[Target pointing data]
--

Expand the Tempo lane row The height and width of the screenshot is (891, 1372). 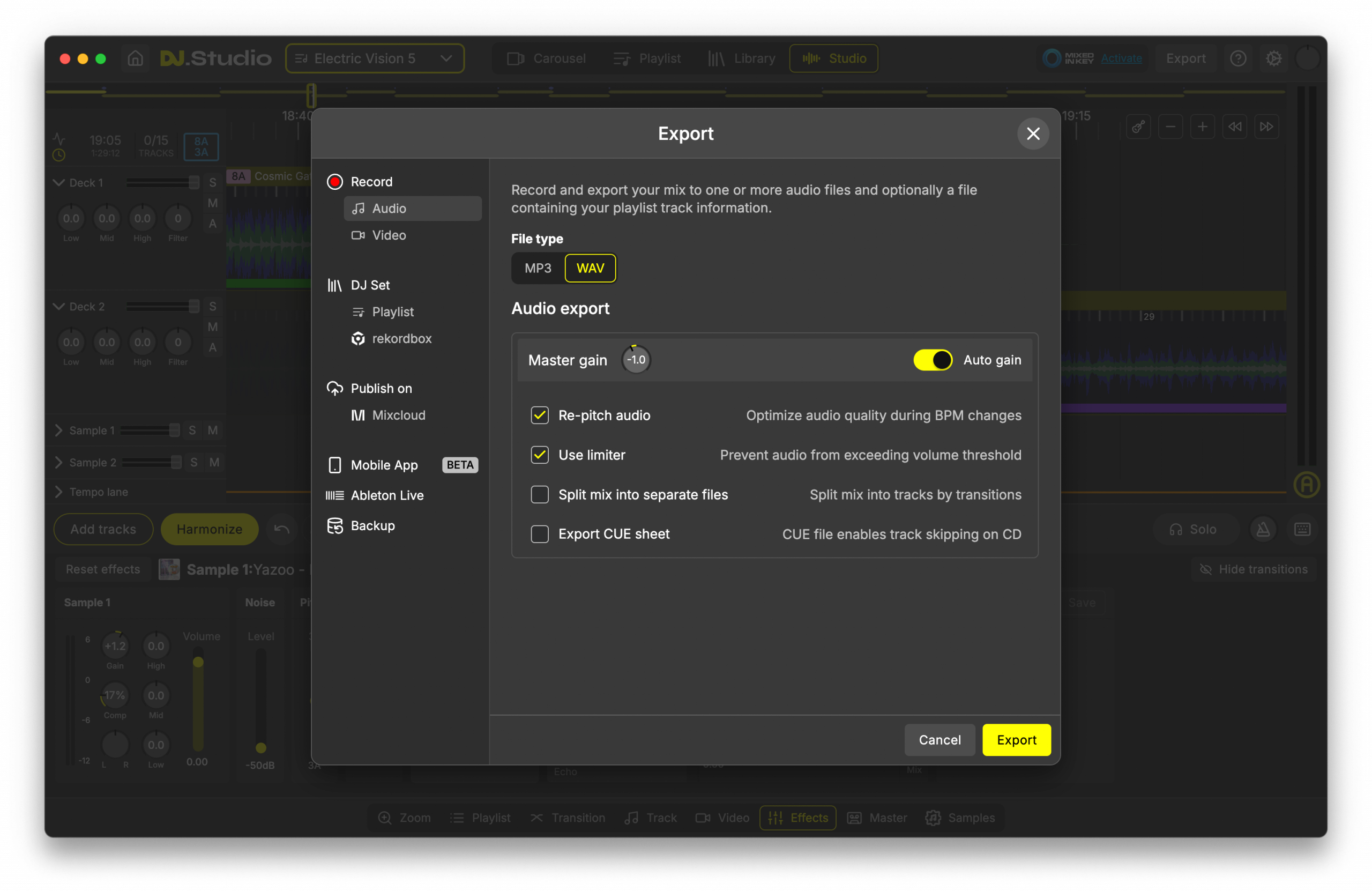(58, 492)
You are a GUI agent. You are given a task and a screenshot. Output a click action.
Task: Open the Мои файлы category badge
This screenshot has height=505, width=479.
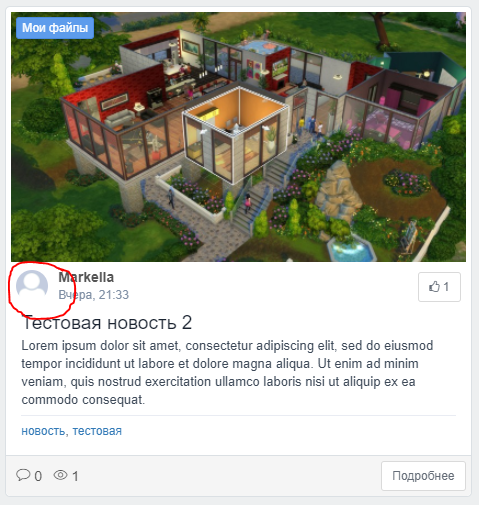(x=55, y=28)
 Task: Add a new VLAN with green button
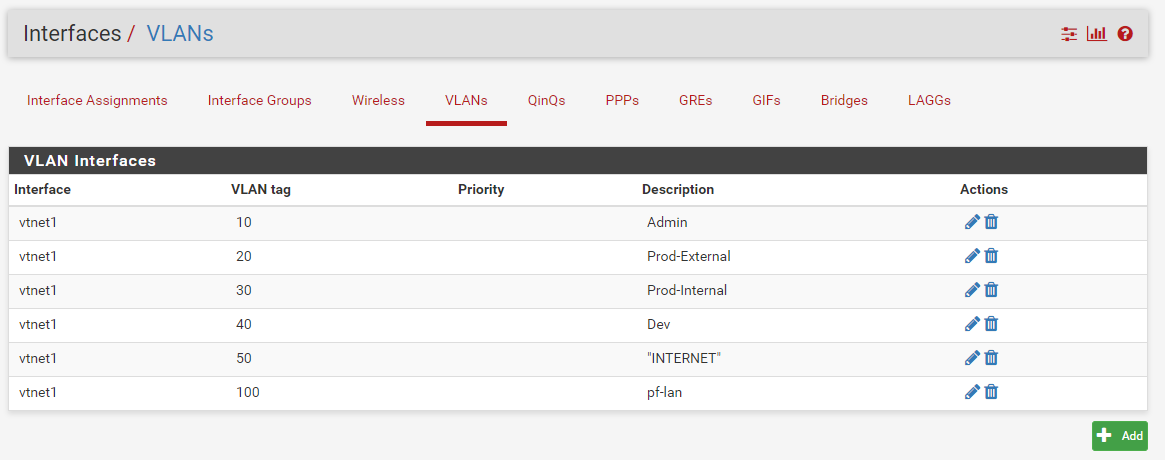tap(1120, 436)
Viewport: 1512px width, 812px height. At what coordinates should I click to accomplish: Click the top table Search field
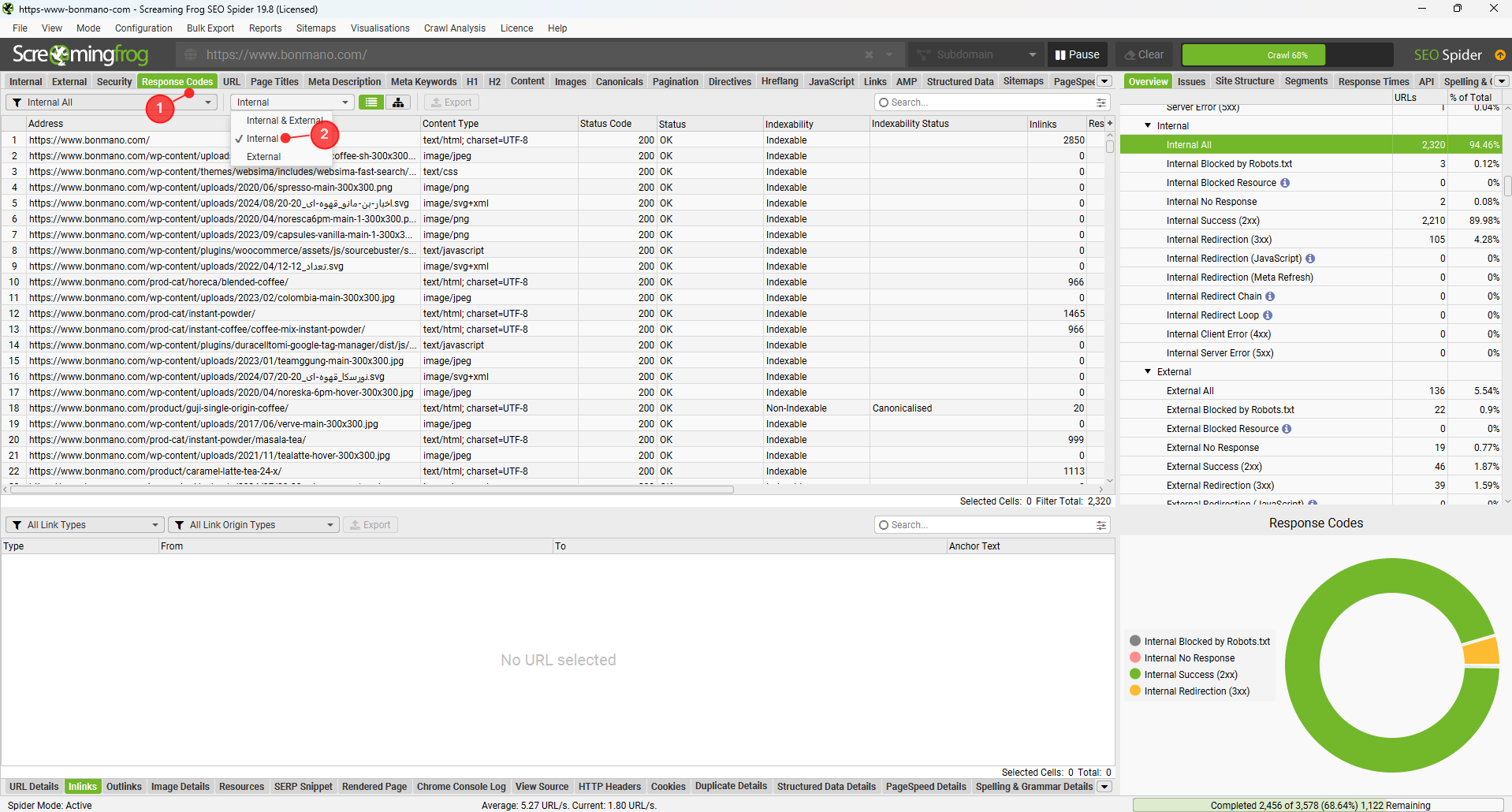[985, 102]
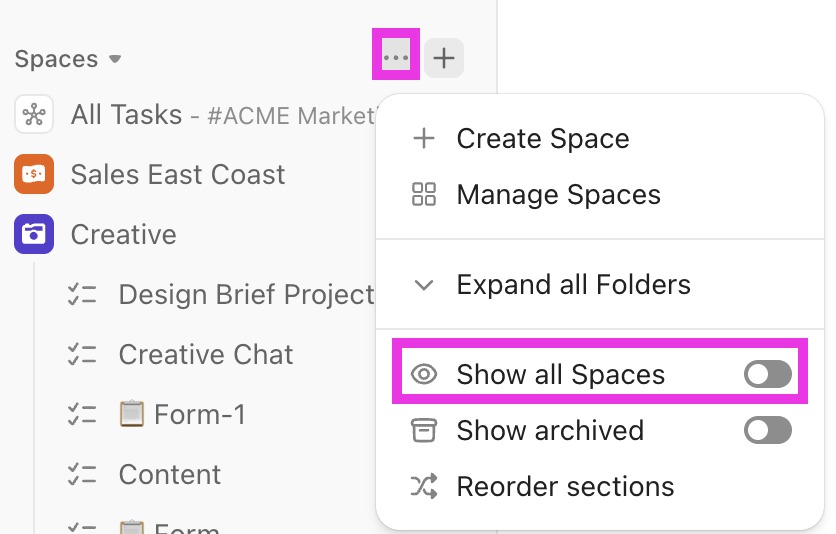Click the Manage Spaces grid icon
This screenshot has width=836, height=534.
coord(424,195)
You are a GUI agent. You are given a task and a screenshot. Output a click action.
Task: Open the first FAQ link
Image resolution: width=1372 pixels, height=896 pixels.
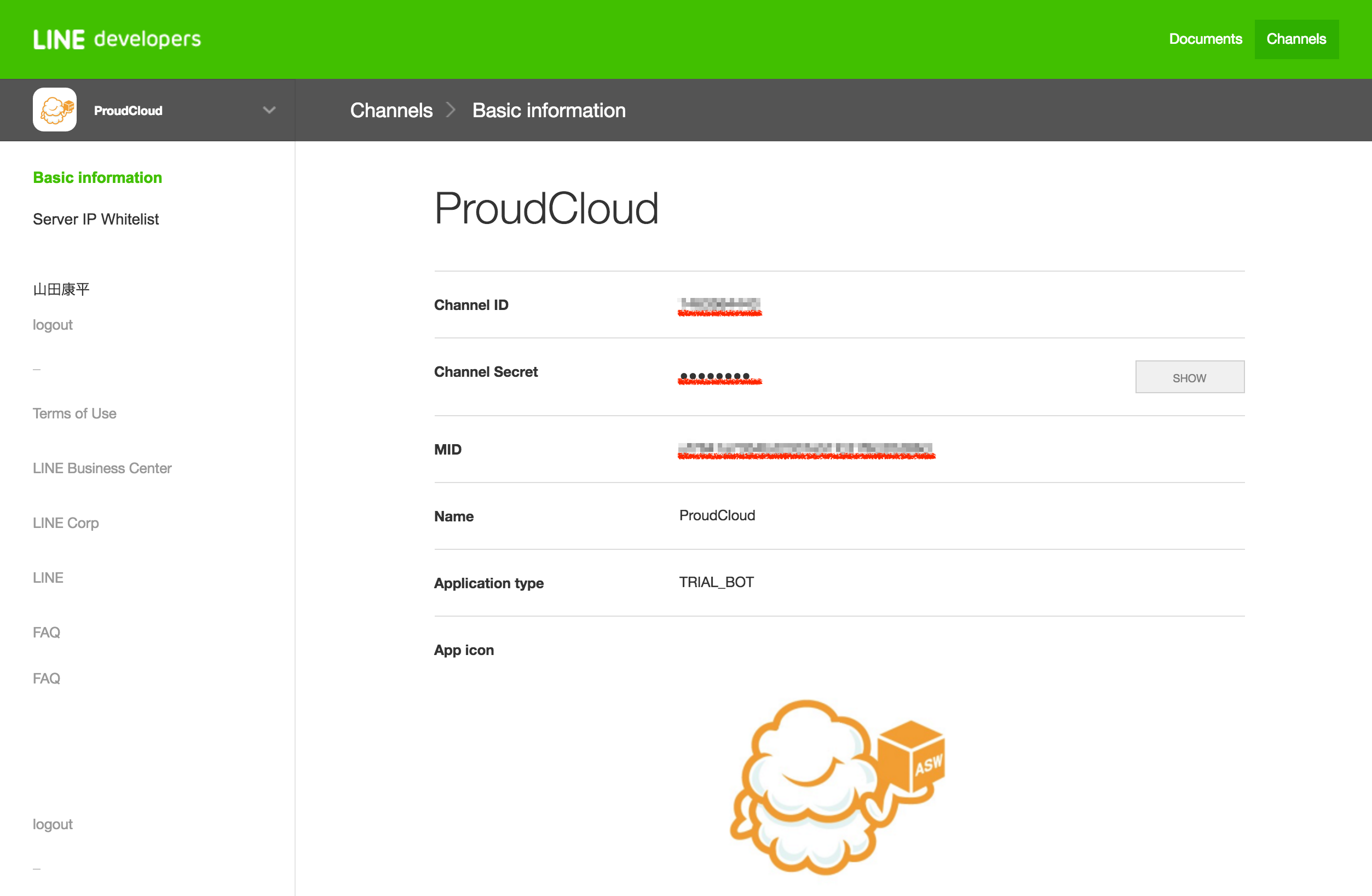(46, 633)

--

- EXERCISE DIRECTIONS
Copy every line of the rows above that contains the word "Open". Count a line only when the word has the same capitalization.

- SOLUTION
Task: Open the Мои файлы category badge
Task: Open the first FAQ link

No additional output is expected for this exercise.